I guess it all deals with always examining your life.
Who said that, “the unexamined life is not worth living.” So true. Examine, revise, examine, revise, examine, revise. Isn’t that what we’re always doing, isn’t that how we grow as humans?
Alright my soap box is done…….. for now
February 23rd, 2010 at 12:39 pm
Hey luv! You crack me up. What a soap box that was!
I think Life is about Learning and the so-called “bad” experiences we have are all about the learning process. How can we know that we love the sunshine if we never experienced rain?
Having “baggage” is often about the learning process too. Learning how to be un-attached to something can be healing all by itself.
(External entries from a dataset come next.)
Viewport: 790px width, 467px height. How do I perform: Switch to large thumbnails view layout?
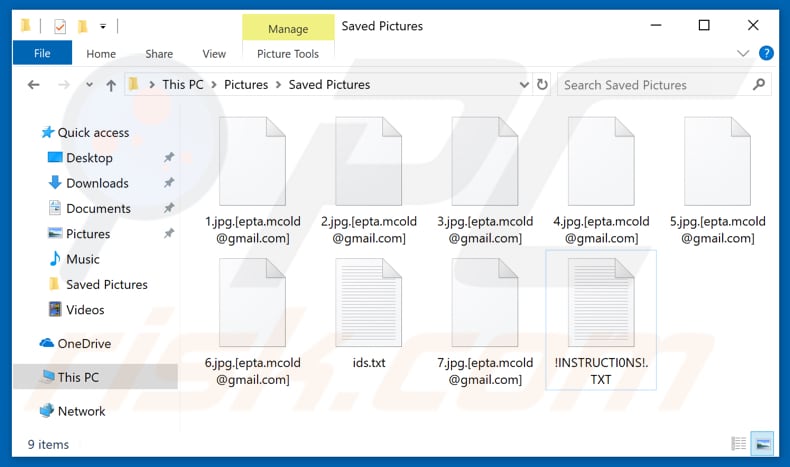762,444
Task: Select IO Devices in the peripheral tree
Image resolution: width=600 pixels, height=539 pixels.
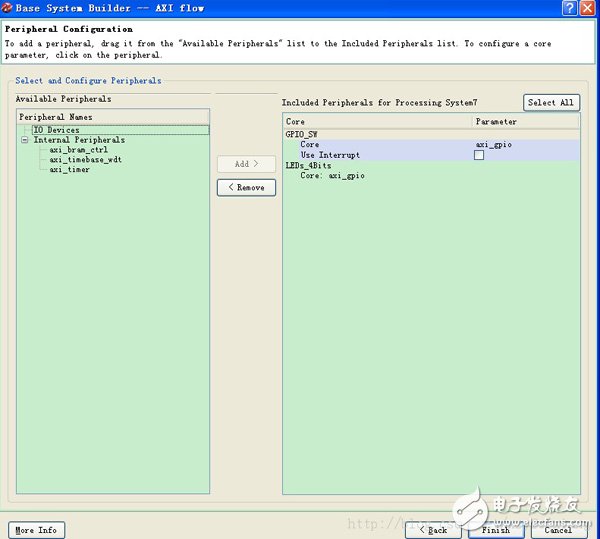Action: pos(56,130)
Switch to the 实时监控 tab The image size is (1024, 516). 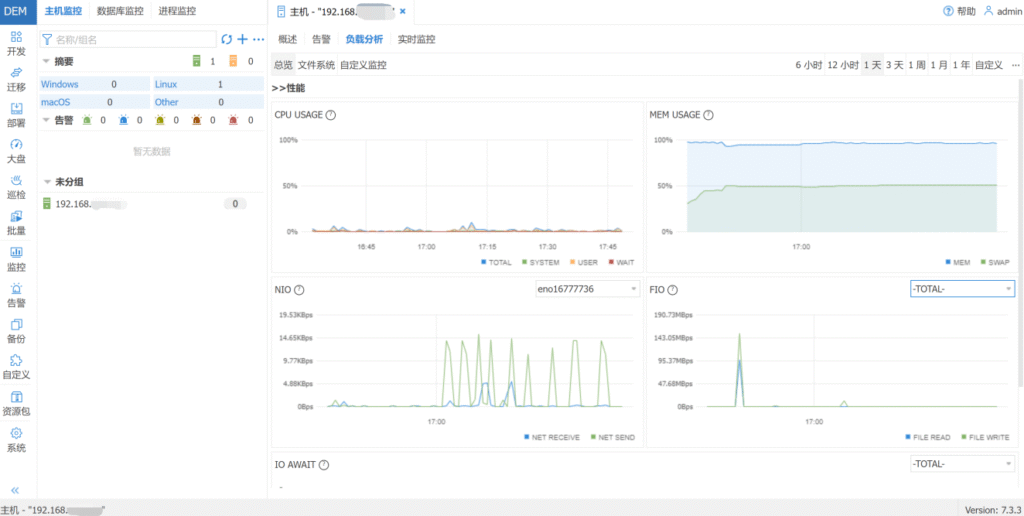pos(416,39)
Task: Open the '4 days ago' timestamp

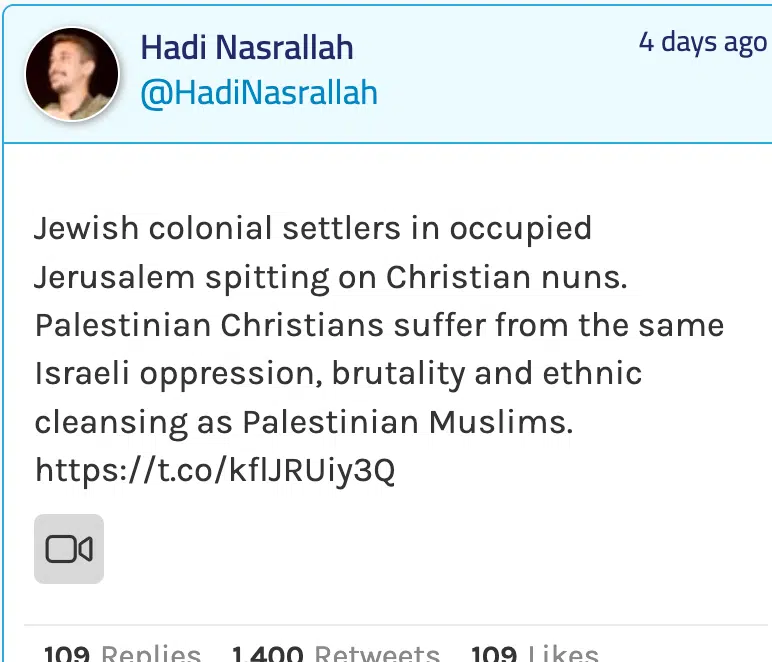Action: [x=703, y=42]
I think “perfection” is an unattainable ideal, yet I also believe each of us is PERFECT exactly as we are and when we learn to accept that, we grow automatically.
And I absolutely agree that “the braver you get at confronting baggage, the lighter you become.” I KNOW that is true for me!
Love Ya Lots!
~c
July 29th, 2010 at 8:11 pm
Hey Charli!
In my sociology class we learned about Eriksons 8 stages of Emotional Developement. Erikson belives that over a persons lifetime, they pass through a specific stage of develpoement. The kicker is if you do not successfully progress through any specific stage, your emotional developement can be permantly damaged. It’s just a theory, but one worth a little thought.
For instance, as an infant we pass though the “trust vs. mistrust” stage and this is what Erikson says,
“If caregivers are consistent sources of food, comfort, and affection, an infant learns trust- that others are dependable and reliable. If they are neglectful, or perhaps even abusive, the infant instead learns mistrust- that the world is in an undependable, unpredictable, and possibly dangerous place.”
What I found especially interesting is that ages 20-34 is the “intimacy vs. isolation” stage. Maybe this explains why we have so many questions and difficulties with intimacy at this time in our lives… just a thought
August 3rd, 2010 at 9:52 am
Whoa! Thanks Muslimah! I think that this 20-34 Intimacy stage is also a rehash of our own infancy in a way.
To me, the need for isolation and intimacy translate as the grown-up version of “will I be safe” from an infants perspective. Intimacy is also a form of safety. The basic question for both is: “Will you stand by me when I need you?”
I always love your thoughts, Muslimah!